La religión como “cabaña” o como “objeto de búsqueda”
Dice Eric Fromm que no es posible no tener religión y seguir cuerdo, y en este sentido se afirma que todos los hombres tienen y necesitan de la religión. La religión como brújula para orientarse y los objetos de devoción como apoyos necesarios, nuestro tiempo ha sustituido a los dioses de la religiosidad primitiva por los de los avances científicos y tecnológicos. Los imaginarios de épocas pasadas han creado nuevos símbolos, mitos y ritos, nuevos modelos con quien identificarnos, ídolos de consumo, de usar y tirar.
Los dioses falsos de la religión
Y ahora viene la pregunta. ¿Puede ser religión cualquier cosa? ¿No habrá muchos dioses falsos incluso en nuestra religiosidad? Un niño de catecismo respondería que idolatría es adorar a dioses falsos. Ya dijimos en qué consisten los dioses falsos. Hoy, gracias al cristianismo, sabemos que Dios nos habita por dentro, que es lo más interior que tenemos; que esa habitación del Espíritu Santo, por la fe, es la fuerza de Dios que llevamos dentro, la fuerza que después de habernos creado nos empuja por dentro para nuestra conservación y crecimiento, que trabaja el finito que yo soy y que me lleva hacia la salvación, que es Dios. El camino de nuestro nacer, crecer y salvarse -Creación, Conservación, Salvación-, nos lleva hacia la novedad total, que es la consumación de todas las cosas en Dios. Esta debería ser la Religión.

━━━━━━━━

_INSTRUCCIONES_:
1. Según el texto sobre la religión, ¿qué dice Eric Fromm que no es posible?
2. Reproduce el fragmento del texto sobre la religión que empieza en "Los dioses falsos de" y termina en "ser la Religión.".
3. Prosigue el texto sobre la religión a partir de su última oración.
Los registros no hacen falta aquí.

_DATOS REGISTRADOS_:
━━━━━━━━

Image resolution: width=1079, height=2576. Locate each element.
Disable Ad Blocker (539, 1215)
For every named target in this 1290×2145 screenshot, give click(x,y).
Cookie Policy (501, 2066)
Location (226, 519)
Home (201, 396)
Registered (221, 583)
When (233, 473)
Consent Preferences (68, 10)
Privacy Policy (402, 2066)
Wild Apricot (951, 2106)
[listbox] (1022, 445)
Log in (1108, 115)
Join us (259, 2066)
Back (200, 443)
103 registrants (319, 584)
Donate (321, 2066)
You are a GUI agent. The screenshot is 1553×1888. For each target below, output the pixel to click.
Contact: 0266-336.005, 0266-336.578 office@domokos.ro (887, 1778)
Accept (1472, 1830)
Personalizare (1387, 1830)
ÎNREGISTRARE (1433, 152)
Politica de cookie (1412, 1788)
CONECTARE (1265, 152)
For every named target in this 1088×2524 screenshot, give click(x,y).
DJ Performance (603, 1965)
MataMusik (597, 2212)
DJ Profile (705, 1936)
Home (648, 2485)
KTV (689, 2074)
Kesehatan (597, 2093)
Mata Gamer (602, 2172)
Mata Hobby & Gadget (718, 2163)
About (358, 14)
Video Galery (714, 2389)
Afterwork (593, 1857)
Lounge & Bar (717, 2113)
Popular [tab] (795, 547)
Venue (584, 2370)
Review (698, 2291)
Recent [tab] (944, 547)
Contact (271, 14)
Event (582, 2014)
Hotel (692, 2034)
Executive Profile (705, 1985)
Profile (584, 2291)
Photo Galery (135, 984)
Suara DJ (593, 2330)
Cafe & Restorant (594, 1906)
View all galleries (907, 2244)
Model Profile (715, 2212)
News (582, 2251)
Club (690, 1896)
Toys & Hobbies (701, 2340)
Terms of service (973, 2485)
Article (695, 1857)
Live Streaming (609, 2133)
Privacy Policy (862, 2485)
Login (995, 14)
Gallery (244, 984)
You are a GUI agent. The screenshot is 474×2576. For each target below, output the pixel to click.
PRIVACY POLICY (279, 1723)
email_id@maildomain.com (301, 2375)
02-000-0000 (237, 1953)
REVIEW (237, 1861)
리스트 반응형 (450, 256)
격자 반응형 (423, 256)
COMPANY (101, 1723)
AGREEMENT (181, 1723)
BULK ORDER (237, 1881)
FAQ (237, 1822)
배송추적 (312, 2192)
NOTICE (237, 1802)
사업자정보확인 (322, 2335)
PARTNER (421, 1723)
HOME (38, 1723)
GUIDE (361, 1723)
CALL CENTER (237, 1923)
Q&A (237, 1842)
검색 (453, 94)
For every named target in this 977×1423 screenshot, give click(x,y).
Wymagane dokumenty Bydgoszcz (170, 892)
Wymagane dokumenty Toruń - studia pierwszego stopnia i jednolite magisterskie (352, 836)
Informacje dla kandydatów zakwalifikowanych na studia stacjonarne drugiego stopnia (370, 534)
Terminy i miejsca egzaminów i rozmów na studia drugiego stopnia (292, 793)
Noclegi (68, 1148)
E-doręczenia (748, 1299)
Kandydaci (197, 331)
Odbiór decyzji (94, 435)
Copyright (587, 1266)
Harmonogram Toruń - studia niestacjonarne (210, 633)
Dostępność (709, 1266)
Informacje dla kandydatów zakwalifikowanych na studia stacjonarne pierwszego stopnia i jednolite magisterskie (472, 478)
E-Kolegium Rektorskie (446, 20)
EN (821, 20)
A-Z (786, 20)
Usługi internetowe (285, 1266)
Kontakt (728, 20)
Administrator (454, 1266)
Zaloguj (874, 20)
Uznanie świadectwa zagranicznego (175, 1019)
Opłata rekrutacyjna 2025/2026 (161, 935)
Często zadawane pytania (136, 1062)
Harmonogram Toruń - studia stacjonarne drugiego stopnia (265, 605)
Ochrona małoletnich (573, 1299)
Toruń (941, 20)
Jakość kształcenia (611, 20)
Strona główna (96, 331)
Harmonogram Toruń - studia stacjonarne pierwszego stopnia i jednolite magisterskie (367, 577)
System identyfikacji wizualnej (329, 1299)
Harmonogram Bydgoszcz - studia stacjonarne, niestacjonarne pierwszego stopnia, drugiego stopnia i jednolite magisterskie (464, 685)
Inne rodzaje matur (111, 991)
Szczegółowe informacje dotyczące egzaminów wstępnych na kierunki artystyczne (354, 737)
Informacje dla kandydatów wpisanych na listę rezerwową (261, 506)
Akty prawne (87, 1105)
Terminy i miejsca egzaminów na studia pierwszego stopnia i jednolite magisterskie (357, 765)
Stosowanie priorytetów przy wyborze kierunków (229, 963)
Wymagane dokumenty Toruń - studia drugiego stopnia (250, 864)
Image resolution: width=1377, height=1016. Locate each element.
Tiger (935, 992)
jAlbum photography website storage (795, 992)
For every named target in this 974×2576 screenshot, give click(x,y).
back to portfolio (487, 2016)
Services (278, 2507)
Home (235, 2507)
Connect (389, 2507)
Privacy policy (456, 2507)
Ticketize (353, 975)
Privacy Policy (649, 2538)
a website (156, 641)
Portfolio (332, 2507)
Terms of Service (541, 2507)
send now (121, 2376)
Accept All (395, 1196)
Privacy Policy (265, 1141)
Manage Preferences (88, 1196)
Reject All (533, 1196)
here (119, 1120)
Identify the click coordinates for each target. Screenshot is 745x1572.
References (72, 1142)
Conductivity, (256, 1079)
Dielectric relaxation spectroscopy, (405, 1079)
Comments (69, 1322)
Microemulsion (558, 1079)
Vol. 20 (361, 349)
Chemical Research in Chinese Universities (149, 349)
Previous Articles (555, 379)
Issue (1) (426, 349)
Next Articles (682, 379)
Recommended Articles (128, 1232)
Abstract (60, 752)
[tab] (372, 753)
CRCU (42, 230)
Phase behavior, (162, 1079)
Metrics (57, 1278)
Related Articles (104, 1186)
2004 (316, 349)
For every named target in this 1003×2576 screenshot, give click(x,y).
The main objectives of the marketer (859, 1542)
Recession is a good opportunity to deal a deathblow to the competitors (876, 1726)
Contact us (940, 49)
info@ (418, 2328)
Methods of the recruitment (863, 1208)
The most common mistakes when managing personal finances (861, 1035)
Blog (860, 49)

━━━━━━━━

_RESPUESTAS_:
1. No tener religión y seguir cuerdo.

2.
Los dioses falsos de la religión
Y ahora viene la pregunta. ¿Puede ser religión cualquier cosa? ¿No habrá muchos dioses falsos incluso en nuestra religiosidad? Un niño de catecismo respondería que idolatría es adorar a dioses falsos. Ya dijimos en qué consisten los dioses falsos. Hoy, gracias al cristianismo, sabemos que Dios nos habita por dentro, que es lo más interior que tenemos; que esa habitación del Espíritu Santo, por la fe, es la fuerza de Dios que llevamos dentro, la fuerza que después de habernos creado nos empuja por dentro para nuestra conservación y crecimiento, que trabaja el finito que yo soy y que me lleva hacia la salvación, que es Dios. El camino de nuestro nacer, crecer y salvarse -Creación, Conservación, Salvación-, nos lleva hacia la novedad total, que es la consumación de todas las cosas en Dios. Esta debería ser la Religión.

3.
La religión no es una cabaña
La religión no es ni puede ser cualquier cosa, y desde luego, no es ni puede ser una cabaña, y menos un palacio; no es ni puede ser algo terminal o definitivo, es camino; no es ni pueden ser los ídolos fabricados por manos humanas, sean estos materiales o espirituales; no lo es ni puede ser algo tan digno como el amor humano: por grande que sea sólo es una ayuda en situación de tránsito. Sucede que como el amor tiene más categoría que el dinero, conlleva más riesgo es más fácil engañarse y de detenerse en él como situación terminal. Toda divinización desde nuestras búsquedas temporales es idolatría.
La religión no es una meta
La religión no es una meta, y hacerlo es convertir en dios lo que no es Dios. La religión, el budismo, el judaísmo, el cristianismo, el islamismo, la Iglesia misma, son un camino, y con qué facilidad nos hemos instalado en ellos. ¡Idolatría!